● THE TASK
All lines below containing the string "minus" are to be copied.

● DATA FOR PROCESSING
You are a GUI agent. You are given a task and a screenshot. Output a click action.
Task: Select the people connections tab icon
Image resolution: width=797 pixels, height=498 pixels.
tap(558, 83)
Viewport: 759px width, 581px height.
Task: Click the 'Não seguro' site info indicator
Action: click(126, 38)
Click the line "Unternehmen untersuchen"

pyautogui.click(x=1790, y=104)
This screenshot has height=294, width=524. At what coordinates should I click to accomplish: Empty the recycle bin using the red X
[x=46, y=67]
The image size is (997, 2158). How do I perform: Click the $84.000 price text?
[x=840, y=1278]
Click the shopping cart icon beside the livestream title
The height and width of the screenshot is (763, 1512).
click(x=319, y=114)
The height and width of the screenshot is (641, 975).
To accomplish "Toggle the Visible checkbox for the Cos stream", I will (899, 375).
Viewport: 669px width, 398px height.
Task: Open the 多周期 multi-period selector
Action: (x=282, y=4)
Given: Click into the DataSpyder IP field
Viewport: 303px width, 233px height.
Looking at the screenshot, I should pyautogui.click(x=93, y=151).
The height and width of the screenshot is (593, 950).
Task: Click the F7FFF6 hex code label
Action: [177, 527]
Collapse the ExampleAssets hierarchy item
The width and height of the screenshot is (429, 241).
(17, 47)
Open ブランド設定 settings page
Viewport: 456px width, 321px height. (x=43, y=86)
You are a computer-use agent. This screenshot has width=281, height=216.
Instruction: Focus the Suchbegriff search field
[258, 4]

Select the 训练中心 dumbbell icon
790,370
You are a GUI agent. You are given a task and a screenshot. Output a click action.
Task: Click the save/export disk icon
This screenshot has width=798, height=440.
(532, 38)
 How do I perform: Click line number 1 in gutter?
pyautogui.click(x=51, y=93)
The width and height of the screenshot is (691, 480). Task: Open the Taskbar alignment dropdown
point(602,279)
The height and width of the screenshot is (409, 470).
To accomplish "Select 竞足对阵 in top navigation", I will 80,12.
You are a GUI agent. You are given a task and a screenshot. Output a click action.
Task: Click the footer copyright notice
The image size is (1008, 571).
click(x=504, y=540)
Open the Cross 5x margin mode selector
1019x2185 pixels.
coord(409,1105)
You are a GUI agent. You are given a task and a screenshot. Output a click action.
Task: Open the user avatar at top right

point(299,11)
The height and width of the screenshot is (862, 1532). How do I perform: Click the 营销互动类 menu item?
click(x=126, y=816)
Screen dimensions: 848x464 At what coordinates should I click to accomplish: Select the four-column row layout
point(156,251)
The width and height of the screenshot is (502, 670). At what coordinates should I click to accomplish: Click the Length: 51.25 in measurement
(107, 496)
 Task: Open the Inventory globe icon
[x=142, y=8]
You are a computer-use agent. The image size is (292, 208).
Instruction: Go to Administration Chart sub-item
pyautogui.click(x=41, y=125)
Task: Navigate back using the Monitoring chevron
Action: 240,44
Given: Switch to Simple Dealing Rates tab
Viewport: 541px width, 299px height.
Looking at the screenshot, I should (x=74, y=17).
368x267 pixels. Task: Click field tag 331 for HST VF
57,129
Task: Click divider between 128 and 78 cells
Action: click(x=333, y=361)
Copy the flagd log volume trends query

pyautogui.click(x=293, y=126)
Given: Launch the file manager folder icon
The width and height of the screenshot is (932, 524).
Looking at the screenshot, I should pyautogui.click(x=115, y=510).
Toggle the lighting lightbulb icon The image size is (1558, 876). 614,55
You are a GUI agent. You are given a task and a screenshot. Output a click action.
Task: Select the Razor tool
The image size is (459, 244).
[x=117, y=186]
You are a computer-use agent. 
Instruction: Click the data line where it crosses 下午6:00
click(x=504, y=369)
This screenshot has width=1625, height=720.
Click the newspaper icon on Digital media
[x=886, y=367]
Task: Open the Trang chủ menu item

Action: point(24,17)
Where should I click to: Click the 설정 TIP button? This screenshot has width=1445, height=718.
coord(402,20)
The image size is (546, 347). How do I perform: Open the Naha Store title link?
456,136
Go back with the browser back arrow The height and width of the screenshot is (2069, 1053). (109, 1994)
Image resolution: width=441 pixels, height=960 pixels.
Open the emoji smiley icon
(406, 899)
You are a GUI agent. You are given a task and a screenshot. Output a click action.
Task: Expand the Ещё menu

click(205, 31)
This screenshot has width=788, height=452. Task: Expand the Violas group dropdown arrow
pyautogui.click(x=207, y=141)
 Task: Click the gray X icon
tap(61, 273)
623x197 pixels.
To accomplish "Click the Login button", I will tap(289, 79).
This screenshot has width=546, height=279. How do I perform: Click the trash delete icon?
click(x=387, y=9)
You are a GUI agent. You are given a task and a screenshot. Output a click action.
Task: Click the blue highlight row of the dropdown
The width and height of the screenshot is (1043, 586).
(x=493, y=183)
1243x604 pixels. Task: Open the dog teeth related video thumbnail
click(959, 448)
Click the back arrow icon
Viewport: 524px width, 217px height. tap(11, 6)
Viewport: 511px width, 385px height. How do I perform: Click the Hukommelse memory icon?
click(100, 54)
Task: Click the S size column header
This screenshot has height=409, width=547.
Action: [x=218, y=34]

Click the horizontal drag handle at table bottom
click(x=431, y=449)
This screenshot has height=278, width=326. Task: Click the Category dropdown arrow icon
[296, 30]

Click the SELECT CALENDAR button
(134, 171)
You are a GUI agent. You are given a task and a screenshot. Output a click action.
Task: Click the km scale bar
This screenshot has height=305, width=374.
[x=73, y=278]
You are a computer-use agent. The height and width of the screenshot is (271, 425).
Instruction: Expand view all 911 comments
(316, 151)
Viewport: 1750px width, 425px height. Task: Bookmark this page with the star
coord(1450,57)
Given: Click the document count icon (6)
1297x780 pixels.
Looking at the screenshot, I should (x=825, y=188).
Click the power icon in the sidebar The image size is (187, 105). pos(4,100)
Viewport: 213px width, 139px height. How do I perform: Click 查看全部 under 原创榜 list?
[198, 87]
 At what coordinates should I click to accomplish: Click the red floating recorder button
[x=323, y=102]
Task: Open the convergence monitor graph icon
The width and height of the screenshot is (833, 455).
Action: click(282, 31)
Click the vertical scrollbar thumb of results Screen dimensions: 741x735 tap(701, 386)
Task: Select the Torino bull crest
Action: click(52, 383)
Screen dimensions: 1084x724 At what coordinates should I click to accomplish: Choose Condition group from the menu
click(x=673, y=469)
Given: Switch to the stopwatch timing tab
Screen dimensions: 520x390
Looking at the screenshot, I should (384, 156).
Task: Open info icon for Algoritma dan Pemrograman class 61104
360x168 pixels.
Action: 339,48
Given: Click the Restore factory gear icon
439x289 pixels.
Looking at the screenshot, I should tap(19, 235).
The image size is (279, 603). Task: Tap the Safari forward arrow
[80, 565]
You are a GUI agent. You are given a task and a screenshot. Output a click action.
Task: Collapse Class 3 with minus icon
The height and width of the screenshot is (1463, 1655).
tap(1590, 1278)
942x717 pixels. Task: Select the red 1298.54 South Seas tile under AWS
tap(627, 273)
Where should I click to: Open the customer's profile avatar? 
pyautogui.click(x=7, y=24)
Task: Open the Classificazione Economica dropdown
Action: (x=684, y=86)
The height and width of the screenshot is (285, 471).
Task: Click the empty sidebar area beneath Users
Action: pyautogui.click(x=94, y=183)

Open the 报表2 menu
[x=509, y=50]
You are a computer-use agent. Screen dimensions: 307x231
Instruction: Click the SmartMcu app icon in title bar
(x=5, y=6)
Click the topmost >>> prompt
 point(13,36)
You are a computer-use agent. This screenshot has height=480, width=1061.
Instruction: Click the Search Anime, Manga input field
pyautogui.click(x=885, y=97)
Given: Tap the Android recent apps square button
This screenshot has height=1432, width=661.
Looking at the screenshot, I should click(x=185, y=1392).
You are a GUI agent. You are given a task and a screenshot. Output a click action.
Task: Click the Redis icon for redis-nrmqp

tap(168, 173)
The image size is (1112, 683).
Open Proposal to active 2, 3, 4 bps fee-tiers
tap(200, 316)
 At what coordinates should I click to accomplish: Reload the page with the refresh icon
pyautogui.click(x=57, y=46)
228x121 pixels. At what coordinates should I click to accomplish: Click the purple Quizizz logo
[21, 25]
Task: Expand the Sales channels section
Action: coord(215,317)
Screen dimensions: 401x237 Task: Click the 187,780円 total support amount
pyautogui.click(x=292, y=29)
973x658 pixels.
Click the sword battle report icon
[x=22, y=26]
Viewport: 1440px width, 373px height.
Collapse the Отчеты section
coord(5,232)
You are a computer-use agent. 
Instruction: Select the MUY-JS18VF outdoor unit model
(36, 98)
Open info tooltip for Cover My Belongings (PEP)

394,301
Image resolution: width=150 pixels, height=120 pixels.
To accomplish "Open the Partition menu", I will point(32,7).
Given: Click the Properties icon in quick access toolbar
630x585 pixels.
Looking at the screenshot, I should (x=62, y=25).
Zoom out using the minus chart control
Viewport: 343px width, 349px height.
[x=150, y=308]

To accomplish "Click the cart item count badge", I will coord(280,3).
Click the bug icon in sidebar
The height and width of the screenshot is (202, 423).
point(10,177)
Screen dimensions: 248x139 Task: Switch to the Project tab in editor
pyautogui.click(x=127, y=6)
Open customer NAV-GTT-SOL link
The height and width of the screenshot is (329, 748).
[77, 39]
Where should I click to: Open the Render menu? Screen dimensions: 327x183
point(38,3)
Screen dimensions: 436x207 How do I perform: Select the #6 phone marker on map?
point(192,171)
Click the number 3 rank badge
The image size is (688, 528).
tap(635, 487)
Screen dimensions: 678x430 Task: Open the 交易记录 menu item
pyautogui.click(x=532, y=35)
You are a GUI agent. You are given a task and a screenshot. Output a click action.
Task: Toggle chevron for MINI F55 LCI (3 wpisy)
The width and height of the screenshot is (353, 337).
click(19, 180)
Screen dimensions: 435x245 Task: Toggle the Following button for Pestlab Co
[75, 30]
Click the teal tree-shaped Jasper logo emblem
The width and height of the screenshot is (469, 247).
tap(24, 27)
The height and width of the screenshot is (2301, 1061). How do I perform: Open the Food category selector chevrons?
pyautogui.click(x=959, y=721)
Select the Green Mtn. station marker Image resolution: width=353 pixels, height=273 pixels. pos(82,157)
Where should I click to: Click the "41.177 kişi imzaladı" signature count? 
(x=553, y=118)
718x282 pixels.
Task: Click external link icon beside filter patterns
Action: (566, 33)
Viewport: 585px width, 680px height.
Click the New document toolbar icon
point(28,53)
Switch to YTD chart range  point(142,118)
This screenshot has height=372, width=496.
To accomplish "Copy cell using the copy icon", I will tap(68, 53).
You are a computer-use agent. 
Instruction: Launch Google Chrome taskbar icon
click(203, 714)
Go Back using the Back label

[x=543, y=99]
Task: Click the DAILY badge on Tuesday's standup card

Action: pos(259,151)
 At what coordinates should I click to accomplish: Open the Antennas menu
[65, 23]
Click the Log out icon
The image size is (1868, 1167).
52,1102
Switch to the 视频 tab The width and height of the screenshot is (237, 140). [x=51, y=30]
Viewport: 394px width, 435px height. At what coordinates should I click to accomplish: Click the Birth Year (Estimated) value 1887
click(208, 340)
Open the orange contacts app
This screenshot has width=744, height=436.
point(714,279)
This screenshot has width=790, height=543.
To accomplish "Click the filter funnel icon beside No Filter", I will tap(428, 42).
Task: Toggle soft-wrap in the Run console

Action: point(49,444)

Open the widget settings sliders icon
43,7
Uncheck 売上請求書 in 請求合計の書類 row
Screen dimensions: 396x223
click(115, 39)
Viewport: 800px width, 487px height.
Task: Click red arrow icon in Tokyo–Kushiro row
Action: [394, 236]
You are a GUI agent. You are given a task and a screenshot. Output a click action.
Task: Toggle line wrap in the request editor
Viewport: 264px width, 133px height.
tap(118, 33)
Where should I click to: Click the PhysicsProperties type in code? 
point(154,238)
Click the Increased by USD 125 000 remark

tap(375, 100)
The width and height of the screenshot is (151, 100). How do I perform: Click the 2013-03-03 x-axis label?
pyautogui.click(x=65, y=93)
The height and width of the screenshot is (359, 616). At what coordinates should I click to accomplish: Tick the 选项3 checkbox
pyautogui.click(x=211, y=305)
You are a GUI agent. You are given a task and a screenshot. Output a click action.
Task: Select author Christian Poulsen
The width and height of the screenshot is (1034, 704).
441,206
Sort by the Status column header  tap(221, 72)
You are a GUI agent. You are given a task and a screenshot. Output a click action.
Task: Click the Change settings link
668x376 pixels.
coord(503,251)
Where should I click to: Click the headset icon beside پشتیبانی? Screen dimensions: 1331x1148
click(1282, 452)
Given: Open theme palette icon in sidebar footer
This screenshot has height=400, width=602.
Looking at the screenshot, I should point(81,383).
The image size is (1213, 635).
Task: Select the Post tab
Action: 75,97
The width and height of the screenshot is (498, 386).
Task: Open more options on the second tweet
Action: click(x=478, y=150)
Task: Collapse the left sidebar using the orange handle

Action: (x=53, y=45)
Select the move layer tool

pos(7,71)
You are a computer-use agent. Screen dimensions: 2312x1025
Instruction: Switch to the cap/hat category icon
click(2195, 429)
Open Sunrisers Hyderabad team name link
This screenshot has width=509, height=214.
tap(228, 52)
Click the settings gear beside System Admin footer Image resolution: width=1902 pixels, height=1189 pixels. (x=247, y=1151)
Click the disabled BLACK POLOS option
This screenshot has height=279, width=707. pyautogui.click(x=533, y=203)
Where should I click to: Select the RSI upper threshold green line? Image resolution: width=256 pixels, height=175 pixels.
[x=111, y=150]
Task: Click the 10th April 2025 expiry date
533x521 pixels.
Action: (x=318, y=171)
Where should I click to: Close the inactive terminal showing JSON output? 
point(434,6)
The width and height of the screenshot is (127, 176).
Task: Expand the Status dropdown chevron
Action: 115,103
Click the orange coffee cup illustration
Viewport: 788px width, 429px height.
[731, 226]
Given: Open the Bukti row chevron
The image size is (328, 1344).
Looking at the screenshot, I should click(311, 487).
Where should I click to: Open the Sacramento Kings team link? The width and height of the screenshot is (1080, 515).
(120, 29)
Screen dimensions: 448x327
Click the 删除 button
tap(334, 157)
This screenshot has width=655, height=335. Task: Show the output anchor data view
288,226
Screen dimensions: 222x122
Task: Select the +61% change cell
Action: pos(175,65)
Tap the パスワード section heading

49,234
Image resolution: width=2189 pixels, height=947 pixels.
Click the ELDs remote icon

● WRITTEN ANSWER
Task: Collapse Class 3 with minus icon
Zoom out using the minus chart control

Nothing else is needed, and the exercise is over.